The memory region may be marked as e820 type 12 (0xc)
and is NVDIMM or ADR memory.
This memmap syntax marks region as protected so kernel doesn’t use it. Pretty neat! memmap
is usually used to protect memory that other parts of the system not managed by Linux would use. I also saw that it is used for persistent memory which is a niche technology providing a speed-cost target between DRAM and SSDs. Intel’s brand name for this is Intel Optane which I had heard of. The idea is you tell Linux to protect your persistent memory and then it shows up as /dev/pmem[n]
which you can then format with a filesystem or what have you.
On a traditional Linux distro you can edit the kernel parameters by modifying /etc/default/grub
and append you option to the GRUB_CMDLINE_LINUX_DEFAULT
line:
GRUB_CMDLINE_LINUX_DEFAULT="root=UUID=0a3407de-014b-458b-b5c1-848e92a327a3 rw memmap=100M!0x16b3380f0"
Then update-grub
or using grubby
grubby --update-kernel=ALL --args="memmap=100M!0x16b3380f0"
or on an OSTree distro like Fedora Silverblue
rpm-ostree kargs --append="memmap=100M!0x16b3380f0"
I ended protected a much larger portion of memory just to be safe.
badram
There is actually a untility exactly for this scenario! Grub’s badram utility takes a list of addr,mask
pairs and filters them from the memory map that is passed to the Linux kernel. This is super easy because Memtest86+ outputs results this exact syntax for you to copy over.
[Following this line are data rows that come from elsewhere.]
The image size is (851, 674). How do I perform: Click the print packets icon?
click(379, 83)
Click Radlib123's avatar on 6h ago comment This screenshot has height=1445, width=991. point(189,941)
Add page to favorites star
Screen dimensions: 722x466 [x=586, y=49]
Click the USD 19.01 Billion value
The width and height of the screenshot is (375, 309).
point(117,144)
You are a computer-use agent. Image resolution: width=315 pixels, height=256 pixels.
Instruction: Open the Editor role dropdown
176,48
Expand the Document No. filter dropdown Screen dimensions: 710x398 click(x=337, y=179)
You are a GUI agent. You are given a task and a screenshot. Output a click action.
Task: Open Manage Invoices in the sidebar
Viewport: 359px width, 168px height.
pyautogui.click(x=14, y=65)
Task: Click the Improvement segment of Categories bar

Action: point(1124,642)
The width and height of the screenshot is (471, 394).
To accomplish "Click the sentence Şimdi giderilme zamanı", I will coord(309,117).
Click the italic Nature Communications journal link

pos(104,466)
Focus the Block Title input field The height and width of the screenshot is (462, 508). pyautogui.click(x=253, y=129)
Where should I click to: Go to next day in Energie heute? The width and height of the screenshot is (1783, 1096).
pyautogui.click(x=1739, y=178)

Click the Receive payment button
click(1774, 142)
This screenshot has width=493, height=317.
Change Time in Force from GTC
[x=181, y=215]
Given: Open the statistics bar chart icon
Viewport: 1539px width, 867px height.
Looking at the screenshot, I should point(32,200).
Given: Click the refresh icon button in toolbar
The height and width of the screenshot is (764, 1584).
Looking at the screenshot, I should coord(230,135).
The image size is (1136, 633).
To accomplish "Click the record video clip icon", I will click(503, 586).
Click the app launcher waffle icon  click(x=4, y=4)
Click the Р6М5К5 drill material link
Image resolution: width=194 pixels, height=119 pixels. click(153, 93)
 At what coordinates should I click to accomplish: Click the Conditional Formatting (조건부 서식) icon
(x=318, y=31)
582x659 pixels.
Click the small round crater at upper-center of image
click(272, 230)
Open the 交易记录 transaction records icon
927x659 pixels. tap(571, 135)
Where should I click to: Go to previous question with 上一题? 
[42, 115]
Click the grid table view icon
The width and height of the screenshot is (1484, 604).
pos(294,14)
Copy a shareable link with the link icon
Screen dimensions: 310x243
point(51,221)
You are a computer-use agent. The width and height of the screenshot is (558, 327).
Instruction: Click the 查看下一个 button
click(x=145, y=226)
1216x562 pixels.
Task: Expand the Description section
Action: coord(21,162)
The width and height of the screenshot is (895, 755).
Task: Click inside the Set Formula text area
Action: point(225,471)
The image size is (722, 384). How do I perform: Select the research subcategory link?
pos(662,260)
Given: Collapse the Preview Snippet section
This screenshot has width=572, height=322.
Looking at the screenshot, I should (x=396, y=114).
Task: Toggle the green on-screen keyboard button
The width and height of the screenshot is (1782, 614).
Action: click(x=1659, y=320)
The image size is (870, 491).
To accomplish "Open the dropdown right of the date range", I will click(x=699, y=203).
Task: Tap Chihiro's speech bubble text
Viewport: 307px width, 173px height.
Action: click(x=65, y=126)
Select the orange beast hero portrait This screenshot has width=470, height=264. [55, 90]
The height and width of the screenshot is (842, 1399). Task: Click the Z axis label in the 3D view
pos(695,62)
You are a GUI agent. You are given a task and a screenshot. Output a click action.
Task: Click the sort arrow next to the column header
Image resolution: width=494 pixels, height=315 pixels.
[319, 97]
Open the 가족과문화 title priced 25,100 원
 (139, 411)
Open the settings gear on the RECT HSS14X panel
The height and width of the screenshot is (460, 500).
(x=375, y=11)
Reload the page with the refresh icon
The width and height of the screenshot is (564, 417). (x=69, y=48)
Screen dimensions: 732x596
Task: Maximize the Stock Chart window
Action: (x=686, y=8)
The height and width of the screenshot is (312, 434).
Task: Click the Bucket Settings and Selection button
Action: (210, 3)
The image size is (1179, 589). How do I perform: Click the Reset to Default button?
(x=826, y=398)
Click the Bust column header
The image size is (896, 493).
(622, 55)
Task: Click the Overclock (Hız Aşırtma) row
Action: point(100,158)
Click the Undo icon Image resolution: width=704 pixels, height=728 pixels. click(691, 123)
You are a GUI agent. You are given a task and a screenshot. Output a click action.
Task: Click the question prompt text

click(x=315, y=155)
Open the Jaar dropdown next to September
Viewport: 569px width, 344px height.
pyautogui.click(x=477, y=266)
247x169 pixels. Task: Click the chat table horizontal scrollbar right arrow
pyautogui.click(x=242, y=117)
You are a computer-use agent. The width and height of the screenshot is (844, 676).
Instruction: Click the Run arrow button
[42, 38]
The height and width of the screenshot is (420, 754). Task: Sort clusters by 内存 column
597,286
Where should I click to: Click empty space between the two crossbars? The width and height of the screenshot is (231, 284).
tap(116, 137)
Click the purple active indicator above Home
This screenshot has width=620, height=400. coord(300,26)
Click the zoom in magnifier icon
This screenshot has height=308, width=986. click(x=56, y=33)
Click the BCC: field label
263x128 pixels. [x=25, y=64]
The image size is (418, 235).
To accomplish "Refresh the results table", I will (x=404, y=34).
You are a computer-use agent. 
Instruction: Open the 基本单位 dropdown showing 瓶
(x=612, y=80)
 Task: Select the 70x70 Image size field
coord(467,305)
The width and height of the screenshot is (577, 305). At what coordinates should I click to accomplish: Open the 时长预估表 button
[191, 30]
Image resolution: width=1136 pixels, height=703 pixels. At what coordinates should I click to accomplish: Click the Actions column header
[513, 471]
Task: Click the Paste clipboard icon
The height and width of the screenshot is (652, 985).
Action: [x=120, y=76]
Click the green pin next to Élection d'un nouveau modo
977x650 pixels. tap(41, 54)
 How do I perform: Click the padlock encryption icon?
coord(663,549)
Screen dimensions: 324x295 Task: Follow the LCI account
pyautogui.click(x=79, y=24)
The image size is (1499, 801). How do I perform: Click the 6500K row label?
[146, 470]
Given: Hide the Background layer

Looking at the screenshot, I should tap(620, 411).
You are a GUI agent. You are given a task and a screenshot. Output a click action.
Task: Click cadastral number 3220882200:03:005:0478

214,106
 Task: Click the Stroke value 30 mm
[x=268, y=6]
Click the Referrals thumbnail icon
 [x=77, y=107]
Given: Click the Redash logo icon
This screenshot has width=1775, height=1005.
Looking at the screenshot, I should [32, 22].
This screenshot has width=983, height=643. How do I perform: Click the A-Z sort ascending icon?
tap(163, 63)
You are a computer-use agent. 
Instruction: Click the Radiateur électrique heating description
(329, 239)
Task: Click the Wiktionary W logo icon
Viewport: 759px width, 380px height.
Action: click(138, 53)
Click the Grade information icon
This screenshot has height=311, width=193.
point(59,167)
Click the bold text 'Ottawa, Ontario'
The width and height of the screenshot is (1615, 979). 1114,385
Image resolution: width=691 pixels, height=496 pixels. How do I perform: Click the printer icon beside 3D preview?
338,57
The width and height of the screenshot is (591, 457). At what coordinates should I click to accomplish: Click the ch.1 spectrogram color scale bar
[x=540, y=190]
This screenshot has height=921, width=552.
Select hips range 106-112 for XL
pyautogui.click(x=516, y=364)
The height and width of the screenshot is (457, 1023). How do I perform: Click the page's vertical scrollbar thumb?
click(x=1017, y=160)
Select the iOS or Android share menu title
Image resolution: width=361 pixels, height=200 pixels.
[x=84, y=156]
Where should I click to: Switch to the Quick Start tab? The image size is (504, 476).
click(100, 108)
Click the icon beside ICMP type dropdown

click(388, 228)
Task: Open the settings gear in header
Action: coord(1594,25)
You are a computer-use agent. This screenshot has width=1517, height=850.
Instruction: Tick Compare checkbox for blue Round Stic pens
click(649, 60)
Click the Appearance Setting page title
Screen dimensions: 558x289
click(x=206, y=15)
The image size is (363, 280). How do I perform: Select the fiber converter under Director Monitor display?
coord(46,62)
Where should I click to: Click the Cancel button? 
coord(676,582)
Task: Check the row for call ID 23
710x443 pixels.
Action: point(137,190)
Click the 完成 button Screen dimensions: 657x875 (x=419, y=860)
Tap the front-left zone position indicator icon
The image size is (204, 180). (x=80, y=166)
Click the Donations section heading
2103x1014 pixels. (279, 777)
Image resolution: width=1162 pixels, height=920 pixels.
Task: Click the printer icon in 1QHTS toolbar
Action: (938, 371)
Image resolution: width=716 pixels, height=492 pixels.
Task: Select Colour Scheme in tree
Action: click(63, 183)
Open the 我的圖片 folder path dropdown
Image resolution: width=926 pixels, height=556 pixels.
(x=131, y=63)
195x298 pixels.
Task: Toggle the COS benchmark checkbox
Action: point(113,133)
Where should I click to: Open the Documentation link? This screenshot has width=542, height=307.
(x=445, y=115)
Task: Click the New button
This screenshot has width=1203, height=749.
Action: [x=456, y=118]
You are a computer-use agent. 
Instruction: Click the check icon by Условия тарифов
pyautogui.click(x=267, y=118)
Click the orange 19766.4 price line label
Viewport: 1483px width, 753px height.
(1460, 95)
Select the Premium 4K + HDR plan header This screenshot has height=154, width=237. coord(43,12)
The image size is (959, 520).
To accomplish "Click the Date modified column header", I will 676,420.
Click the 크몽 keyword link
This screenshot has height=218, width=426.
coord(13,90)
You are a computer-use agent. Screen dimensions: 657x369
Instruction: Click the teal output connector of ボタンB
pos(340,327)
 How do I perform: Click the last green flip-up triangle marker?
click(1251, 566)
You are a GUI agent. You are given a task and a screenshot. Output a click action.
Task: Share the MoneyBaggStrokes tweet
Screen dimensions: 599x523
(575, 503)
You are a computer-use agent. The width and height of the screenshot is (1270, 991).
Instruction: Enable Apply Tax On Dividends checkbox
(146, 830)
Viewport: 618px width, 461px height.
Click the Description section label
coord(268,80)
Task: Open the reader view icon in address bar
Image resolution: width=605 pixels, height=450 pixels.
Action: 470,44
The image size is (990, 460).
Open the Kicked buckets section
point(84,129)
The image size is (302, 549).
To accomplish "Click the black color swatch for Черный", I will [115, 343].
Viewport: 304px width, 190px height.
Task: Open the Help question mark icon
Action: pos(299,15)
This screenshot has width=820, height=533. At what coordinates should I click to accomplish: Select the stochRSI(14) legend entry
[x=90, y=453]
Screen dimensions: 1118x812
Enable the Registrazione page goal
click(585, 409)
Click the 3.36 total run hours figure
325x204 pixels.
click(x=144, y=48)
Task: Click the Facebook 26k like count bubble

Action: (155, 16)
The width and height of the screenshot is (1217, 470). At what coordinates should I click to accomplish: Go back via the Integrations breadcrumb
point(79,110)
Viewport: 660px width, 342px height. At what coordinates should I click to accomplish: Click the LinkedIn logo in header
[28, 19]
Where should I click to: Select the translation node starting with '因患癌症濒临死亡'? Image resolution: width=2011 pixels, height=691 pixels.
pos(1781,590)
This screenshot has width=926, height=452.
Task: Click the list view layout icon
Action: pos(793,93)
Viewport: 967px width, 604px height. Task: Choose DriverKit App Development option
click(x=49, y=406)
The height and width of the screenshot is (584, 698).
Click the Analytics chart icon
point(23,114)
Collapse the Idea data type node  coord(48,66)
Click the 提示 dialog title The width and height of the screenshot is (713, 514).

To do this, add GRUB_BADRAM="addr,mask,[addr,mask],..."
to your grub configuration with all the addr-mask pairs given by Memtest86+.
You can also blacklist ram pages in windows although I haven’t tried it.
Big warning: The command is not allowed* when lockdown is enforced, i.e. UEFI secure boot. As far as I can see the memmap solution works with secure boot.
conclusion
I gave the computer to someone with web-browsing workloads and they have used it for a couple weeks with no troubles.
Moral of the story is that a little bit of faulty ram never hurt anybody, try this before you toss out the old laptop. All jokes aside, I expect the computer to fail within the next year and I will reevaluate the cost-benefit to trying to replace the sticks.